[Dataset excerpts]
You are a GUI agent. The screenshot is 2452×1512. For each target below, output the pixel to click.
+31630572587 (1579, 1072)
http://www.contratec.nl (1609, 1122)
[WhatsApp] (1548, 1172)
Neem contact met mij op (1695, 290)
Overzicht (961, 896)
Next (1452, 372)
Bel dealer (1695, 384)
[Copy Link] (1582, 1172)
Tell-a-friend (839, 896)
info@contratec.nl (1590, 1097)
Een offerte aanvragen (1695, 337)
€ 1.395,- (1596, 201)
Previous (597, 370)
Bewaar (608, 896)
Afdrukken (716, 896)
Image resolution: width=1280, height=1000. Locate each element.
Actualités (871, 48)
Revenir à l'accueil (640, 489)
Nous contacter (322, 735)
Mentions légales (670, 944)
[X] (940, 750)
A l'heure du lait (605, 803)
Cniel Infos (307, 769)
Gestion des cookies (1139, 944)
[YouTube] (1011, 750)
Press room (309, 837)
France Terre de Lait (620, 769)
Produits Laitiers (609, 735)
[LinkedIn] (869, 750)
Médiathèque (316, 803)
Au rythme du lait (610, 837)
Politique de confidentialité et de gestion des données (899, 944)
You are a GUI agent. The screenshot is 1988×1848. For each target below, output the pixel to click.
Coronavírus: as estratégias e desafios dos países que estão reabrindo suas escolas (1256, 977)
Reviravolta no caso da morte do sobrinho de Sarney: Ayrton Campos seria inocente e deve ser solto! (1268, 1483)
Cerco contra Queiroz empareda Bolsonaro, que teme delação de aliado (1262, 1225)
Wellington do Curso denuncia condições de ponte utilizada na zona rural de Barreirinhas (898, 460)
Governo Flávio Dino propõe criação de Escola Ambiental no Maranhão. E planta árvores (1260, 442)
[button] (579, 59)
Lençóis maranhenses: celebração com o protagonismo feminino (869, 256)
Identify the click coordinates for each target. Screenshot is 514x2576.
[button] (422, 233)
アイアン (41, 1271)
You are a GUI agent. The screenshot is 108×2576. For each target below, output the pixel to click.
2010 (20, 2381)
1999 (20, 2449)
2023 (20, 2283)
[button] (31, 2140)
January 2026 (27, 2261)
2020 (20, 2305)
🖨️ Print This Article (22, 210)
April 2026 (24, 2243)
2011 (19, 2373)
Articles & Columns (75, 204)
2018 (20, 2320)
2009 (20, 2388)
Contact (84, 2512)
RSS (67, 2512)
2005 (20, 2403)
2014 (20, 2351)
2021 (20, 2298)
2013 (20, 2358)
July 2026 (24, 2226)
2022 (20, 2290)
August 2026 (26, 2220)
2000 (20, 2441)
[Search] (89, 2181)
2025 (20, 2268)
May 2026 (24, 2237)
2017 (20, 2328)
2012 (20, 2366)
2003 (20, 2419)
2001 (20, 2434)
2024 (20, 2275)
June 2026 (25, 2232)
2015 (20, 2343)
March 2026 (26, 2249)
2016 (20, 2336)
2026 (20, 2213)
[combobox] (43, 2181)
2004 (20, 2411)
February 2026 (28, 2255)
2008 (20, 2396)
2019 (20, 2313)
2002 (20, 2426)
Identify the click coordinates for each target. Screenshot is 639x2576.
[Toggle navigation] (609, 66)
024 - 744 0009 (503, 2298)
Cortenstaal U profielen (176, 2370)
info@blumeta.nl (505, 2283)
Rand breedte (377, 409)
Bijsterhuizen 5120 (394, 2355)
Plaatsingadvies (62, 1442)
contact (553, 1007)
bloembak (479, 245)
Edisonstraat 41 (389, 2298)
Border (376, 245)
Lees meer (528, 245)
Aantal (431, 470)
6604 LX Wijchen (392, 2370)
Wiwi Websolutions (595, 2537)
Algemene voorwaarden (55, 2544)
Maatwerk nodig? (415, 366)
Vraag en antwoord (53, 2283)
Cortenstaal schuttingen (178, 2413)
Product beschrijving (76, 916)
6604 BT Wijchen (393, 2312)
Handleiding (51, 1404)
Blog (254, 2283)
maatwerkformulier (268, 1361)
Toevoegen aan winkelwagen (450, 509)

* **PROBLEM TO WORK ON**: Begin at the top of the records above and quote each line exactly, ending with the line that contains "France Terre de Lait (620, 769)".

* **REPLY TO THE TASK**:
You are a GUI agent. The screenshot is 2452×1512. For each target below, output the pixel to click.
+31630572587 (1579, 1072)
http://www.contratec.nl (1609, 1122)
[WhatsApp] (1548, 1172)
Neem contact met mij op (1695, 290)
Overzicht (961, 896)
Next (1452, 372)
Bel dealer (1695, 384)
[Copy Link] (1582, 1172)
Tell-a-friend (839, 896)
info@contratec.nl (1590, 1097)
Een offerte aanvragen (1695, 337)
€ 1.395,- (1596, 201)
Previous (597, 370)
Bewaar (608, 896)
Afdrukken (716, 896)
Image resolution: width=1280, height=1000. Locate each element.
Actualités (871, 48)
Revenir à l'accueil (640, 489)
Nous contacter (322, 735)
Mentions légales (670, 944)
[X] (940, 750)
A l'heure du lait (605, 803)
Cniel Infos (307, 769)
Gestion des cookies (1139, 944)
[YouTube] (1011, 750)
Press room (309, 837)
France Terre de Lait (620, 769)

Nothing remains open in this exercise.